*Exercise requirements*. Run through the data and copy out every line that mentions the word "computer".

*Supplied information*.
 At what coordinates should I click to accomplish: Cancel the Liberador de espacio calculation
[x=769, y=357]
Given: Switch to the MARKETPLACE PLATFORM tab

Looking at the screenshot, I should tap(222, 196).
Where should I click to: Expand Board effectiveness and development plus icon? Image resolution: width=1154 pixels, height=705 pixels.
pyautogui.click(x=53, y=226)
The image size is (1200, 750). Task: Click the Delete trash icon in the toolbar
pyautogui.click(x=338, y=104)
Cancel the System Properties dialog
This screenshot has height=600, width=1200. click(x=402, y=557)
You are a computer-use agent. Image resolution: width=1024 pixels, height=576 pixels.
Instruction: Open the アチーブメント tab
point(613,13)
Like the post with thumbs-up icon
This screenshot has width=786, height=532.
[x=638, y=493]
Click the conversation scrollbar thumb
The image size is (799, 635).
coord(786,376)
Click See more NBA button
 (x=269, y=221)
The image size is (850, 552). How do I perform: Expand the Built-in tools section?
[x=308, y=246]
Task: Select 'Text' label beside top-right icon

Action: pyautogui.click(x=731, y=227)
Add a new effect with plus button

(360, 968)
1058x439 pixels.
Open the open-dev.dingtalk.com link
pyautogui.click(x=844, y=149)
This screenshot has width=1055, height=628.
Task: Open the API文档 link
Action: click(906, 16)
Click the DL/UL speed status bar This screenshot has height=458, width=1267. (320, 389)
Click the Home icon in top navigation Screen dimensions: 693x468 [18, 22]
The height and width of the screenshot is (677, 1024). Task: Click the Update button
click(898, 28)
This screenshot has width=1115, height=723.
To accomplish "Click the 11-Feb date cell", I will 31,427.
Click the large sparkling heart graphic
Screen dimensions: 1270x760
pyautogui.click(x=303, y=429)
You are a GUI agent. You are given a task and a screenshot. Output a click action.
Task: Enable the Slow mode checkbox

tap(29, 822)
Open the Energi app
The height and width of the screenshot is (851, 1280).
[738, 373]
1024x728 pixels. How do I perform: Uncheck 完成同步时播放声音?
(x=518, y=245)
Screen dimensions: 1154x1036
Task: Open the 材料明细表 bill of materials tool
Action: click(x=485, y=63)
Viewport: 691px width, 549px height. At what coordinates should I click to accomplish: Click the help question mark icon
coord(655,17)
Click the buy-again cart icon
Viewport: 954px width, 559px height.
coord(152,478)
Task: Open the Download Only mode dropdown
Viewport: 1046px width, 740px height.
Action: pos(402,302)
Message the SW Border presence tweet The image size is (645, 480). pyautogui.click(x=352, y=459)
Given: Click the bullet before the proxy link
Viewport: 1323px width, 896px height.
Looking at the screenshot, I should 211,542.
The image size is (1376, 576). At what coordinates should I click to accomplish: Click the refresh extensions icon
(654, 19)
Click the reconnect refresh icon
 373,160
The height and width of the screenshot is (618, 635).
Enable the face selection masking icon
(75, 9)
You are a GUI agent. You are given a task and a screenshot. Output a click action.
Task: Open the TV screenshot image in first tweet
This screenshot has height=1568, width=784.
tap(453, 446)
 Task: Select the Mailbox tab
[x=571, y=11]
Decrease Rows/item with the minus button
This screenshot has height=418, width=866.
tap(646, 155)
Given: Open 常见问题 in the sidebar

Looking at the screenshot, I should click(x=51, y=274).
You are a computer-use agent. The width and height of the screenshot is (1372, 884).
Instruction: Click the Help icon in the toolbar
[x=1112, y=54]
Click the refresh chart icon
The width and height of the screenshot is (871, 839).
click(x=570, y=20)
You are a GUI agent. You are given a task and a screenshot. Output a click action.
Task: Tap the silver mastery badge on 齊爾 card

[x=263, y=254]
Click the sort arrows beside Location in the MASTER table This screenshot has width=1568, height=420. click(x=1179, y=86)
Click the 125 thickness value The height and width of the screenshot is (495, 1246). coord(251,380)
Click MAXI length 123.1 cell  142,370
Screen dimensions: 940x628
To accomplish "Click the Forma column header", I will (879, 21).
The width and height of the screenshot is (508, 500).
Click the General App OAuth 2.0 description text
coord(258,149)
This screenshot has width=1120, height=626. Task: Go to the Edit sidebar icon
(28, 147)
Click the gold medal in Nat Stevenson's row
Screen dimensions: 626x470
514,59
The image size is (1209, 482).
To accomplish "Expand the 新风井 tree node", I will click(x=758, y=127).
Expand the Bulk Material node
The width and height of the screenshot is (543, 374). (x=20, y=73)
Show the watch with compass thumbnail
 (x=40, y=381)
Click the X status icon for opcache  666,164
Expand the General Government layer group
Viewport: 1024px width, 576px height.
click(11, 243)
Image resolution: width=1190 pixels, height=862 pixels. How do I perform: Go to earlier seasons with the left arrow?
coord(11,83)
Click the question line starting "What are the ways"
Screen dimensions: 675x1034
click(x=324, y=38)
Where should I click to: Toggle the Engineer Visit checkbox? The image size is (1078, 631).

*Written answer*.
You are a computer-use agent. Image resolution: width=1024 pixels, height=576 pixels.
You are a computer-use agent. The width and height of the screenshot is (1372, 884).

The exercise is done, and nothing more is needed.